Just like you wouldn't sign a contract without knowing what you're signing, you should never sign your tax return until you understand it.
You're missing tax deductions
As a small business owner, almost everything that you spend for your business is tax-deductible. Keyword: almost. To be deductible, your expenses must be ordinary and necessary. For example, shampoo is a completely ordinary and necessary expense for a hairstylist, but for a CPA like me, not so much. Deductions vary by industry, but if it's an expense for your business, it's most likely deductible. Here are some quick examples:
Entertainment expenses like sports tickets and concerts are not deductible, even if it was a company outing.
Meals are limited to 50%, and you should document the business purpose.
Gifts to employees or clients are limited to $25 per person.
Personal expenses are never tax-deductible.

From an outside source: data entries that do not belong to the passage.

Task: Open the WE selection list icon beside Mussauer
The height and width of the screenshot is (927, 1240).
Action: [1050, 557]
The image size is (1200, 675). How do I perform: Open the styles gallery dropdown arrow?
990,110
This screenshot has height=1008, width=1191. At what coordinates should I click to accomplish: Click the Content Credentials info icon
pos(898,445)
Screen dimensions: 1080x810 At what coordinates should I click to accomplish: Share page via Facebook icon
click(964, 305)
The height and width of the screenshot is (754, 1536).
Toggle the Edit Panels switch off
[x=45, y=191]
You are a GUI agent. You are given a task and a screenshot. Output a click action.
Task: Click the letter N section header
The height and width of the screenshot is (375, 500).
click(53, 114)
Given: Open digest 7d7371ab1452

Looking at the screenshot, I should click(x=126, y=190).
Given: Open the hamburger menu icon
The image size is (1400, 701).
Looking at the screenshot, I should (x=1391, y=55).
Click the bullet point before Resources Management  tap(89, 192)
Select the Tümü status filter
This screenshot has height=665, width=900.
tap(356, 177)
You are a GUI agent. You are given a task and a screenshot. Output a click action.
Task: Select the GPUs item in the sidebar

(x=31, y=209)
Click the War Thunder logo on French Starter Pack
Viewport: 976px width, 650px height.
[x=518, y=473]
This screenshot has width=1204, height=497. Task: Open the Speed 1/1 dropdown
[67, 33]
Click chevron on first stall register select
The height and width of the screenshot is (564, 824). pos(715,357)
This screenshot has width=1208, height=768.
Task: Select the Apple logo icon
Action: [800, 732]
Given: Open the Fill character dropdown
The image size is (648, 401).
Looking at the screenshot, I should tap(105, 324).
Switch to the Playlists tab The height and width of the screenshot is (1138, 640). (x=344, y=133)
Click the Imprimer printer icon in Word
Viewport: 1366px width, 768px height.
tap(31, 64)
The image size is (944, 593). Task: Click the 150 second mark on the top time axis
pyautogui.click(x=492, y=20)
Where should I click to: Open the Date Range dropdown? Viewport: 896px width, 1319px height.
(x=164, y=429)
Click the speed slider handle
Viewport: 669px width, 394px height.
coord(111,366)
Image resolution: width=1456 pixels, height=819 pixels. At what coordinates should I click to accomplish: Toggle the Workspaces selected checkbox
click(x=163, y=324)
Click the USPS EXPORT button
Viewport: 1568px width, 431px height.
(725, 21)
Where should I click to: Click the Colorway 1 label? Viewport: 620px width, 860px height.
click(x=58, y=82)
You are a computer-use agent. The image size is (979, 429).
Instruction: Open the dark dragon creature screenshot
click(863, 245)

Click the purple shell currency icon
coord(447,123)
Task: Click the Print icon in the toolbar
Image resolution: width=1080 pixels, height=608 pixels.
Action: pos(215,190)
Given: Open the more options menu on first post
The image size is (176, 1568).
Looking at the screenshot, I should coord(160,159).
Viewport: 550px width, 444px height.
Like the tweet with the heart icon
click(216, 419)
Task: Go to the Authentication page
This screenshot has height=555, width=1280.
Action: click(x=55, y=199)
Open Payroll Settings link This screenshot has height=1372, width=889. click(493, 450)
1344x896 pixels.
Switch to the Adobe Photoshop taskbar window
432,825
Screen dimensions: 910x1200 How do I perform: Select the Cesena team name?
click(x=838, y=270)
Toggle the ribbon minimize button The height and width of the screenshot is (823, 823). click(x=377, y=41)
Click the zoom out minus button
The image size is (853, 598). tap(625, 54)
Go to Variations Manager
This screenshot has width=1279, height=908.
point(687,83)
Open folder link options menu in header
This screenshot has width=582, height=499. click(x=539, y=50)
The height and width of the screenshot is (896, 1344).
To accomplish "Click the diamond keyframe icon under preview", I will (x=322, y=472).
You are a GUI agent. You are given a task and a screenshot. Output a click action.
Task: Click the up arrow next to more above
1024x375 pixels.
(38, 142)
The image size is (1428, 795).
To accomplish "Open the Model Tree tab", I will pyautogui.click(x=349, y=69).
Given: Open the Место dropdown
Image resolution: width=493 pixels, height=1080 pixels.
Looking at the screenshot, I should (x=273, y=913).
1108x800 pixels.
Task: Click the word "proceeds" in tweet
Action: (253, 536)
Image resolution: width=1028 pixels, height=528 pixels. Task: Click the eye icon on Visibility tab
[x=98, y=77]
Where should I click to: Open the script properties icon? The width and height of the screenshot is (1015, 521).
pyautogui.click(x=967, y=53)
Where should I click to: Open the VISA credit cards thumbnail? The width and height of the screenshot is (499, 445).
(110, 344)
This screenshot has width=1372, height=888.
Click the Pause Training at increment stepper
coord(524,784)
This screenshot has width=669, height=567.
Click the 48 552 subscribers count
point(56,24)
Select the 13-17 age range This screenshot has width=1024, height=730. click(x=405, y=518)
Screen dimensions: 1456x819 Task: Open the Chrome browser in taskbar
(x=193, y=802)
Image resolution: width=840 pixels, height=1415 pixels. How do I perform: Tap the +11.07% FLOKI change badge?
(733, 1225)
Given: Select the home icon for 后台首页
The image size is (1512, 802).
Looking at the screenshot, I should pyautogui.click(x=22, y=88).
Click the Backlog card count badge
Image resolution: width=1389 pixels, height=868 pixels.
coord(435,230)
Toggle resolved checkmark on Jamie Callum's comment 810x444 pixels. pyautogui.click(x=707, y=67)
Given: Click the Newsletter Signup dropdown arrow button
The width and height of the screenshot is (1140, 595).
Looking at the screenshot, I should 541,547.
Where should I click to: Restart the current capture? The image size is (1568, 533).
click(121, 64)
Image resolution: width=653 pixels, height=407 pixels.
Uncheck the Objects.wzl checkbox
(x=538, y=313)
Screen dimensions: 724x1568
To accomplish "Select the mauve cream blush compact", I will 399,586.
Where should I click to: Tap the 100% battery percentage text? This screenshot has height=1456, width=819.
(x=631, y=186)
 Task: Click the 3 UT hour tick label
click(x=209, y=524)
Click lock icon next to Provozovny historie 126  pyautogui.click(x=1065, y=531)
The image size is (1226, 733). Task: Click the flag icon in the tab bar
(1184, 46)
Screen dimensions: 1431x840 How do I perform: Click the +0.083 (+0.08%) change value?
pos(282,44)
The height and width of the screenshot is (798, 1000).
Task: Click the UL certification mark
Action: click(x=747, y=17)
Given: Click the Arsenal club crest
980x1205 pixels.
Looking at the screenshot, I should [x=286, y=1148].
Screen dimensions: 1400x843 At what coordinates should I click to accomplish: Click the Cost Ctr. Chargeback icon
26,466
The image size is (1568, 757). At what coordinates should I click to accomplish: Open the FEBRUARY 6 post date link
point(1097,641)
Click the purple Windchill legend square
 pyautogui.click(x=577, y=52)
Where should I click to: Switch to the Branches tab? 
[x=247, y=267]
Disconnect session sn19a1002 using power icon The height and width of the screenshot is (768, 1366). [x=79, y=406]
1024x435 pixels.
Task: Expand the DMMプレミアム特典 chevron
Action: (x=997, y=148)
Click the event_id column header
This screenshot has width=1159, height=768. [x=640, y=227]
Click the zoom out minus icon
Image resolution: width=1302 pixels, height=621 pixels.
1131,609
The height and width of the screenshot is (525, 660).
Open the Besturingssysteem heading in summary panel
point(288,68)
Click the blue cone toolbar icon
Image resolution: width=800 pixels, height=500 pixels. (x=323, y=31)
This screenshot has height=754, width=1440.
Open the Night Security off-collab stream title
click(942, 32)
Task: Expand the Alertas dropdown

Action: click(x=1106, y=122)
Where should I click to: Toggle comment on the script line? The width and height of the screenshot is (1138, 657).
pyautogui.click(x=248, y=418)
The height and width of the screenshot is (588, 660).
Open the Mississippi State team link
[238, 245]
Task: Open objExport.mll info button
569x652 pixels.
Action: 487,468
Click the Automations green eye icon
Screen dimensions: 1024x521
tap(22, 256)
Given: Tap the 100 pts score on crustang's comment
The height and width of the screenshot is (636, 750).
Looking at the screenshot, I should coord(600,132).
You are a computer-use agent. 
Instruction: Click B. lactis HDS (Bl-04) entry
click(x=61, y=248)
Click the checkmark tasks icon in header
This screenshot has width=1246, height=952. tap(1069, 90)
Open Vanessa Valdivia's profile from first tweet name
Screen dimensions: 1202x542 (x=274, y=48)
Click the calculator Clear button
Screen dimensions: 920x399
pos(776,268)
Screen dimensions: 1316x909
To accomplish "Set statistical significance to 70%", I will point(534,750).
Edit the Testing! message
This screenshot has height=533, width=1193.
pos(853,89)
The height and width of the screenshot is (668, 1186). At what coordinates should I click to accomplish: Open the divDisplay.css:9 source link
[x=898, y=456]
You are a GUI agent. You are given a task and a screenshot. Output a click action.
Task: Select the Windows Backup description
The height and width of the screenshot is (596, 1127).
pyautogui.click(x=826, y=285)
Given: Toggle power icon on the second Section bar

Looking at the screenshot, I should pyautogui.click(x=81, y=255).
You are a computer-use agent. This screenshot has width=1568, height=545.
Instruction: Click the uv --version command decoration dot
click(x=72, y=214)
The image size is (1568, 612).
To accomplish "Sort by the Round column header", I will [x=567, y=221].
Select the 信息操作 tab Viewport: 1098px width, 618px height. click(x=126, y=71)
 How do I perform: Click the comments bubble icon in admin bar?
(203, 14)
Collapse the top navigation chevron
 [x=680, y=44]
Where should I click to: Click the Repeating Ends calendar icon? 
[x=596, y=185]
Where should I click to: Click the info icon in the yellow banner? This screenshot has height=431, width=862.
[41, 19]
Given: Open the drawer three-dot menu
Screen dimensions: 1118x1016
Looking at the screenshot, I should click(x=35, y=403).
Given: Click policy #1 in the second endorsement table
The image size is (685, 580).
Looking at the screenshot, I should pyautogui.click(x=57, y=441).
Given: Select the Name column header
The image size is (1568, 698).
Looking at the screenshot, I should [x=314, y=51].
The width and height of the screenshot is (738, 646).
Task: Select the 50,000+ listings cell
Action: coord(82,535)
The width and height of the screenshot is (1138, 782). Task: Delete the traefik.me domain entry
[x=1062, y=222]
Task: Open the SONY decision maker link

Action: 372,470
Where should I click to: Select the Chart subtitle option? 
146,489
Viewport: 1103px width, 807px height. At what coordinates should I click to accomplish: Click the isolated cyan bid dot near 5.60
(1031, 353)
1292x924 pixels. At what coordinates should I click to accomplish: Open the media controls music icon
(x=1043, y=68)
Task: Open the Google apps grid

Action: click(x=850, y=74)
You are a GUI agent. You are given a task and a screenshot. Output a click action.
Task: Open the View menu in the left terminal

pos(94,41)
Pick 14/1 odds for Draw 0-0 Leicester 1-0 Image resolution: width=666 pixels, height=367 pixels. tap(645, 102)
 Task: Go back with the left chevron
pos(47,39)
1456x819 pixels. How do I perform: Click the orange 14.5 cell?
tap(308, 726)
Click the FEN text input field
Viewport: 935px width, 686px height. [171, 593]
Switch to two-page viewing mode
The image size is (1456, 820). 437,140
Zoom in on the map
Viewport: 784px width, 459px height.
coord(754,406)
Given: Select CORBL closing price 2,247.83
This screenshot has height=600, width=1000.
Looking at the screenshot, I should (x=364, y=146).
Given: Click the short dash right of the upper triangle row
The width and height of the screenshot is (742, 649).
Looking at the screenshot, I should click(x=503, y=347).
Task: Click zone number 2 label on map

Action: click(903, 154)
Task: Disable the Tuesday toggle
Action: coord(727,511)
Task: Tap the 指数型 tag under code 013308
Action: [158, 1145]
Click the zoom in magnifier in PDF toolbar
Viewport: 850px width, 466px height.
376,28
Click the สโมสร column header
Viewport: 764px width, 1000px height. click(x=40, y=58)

How to keep track of deductions
The easiest way to keep track of your tax deductions is to use a spreadsheet. Keeping receipts is important, but you only need those in the case of an audit (which can happen years later). So yes, organize your receipts and keep them in a safe place, but as far as filing taxes are concerned, you just need to know the annual totals of your income and expenses.
Business owners often feel like they need accounting software, but the truth is that accounting software is made for accountants. Regardless of how user-friendly they may seem, without knowledge of how double-entry accounting works, they often create complications and mistakes for small business owners.
A spreadsheet is easy to set up, unlike accounting software, which usually comes with a huge learning curve. With a spreadsheet, you'll also have fewer chances for mistakes, which means your finances will be accurate and complete—so filing taxes will be a breeze.
If you're like most new business owners, bookkeeping and taxes are your least favorite tasks, so they get put on the back burner until tax season rolls around—cue the overwhelm and stress. If you want to make filing taxes easy, keeping up with your bookkeeping throughout the year is how to do it. Make sure to start small, start easy, and create a solid workflow.
Taxes can be an overwhelming topic, so naturally, you find it easier to let the expert accountant deal with it. The problem with that is it leaves you open to major vulnerabilities, and it's much easier for an unqualified or inexperienced tax preparer to take advantage of you—after all, they aren't liable.
That's why it's essential for business owners to understand the basics and to know what questions to ask. At the end of the day, the "secrets" to paying less taxes are simply to choose the business structure that's best for you, know what deductions you can take, and keep accurate records.
Disclaimer: You understand and agree that this post is intended to provide general information and education, which in some cases may be outdated, and that the information provided is not intended to be interpreted as specific business, financial, or legal advice for your business and financial situation. You agree that reading this article is not indicative of an accountant-client relationship and that any US Federal or State tax advice provided here cannot be used to try to avoid penalties, fines, or other monies due under US Federal or State tax law. You agree that the information provided here cannot be used as a defense of actions during any lawsuit and you relieve Advance Accounting, LLC from any liability. You should consult with an attorney, accountant, and/or financial advisor in your area who understands your particular business and financial situation so that you can take the right steps for you and your business.